While still early in the process, college officials are envisioning a spectator facility that would seat approximately 3,500 people for athletic events and would be located on the eastern gateway of the campus.

"This gift builds on earlier community-based initiatives, including the most recent efforts of the Area Center Authority and the Civic Center Task Force," said Bultman. "It stimulates the process which has both exciting and realistic potential."

He said college officials will involve community leaders, including those representing the City of Holland, Holland Christian Schools and Holland Public Schools.

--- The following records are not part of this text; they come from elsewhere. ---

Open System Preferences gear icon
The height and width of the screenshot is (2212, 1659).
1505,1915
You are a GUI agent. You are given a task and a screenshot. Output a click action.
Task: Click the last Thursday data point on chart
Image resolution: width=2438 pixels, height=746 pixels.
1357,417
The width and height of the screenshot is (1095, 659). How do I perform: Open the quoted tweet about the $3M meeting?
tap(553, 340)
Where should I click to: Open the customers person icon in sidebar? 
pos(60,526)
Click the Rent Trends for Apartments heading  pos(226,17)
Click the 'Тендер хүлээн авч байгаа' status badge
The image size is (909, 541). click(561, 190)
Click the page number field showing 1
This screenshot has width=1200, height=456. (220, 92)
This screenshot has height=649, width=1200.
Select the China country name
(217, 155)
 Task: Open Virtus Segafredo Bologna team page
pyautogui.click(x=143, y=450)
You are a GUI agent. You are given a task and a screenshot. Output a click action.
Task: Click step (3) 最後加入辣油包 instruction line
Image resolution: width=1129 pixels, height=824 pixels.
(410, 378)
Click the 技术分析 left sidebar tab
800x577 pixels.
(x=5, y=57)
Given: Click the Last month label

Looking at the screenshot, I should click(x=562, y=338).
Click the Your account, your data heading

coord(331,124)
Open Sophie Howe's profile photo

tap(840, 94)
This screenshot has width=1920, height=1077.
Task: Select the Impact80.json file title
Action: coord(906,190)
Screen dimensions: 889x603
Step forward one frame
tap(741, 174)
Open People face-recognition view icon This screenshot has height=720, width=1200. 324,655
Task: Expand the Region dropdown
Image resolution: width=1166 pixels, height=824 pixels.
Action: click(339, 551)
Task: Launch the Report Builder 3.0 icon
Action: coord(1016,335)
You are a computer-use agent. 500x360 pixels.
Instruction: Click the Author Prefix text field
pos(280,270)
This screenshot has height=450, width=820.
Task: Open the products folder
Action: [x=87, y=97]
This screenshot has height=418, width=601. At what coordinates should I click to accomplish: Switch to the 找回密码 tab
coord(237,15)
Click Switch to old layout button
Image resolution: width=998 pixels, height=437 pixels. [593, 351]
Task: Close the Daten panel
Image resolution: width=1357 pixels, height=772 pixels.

Bultman said the anchor gift will require other financial support. "This is a project that Hope College cannot and should not complete independently," he said. "We look forward to engaging supporters in determining the feasibility of such a facility that would impact the college and the community in mutually beneficial ways."

The gift from the Richard and Helen DeVos Foundation is the largest to be given to Hope College for a capital project.

Hope College has played its men's basketball games at the Holland Civic Center since the 1954-55 season. The men's basketball team has not played its home games in an on-campus facility since the 1929-30 season when it moved from the Carnegie-Schouten gymnasium to the Holland (National Guard) Armory where games were played until the current Holland Civic Center was built.

The Dow Health and Physical Education Center, opened on the Hope campus in 1978, was designed as an activity-oriented facility and has served to a limited degree as a spectator facility for some intercollegiate sports such as women's basketball, swimming and volleyball.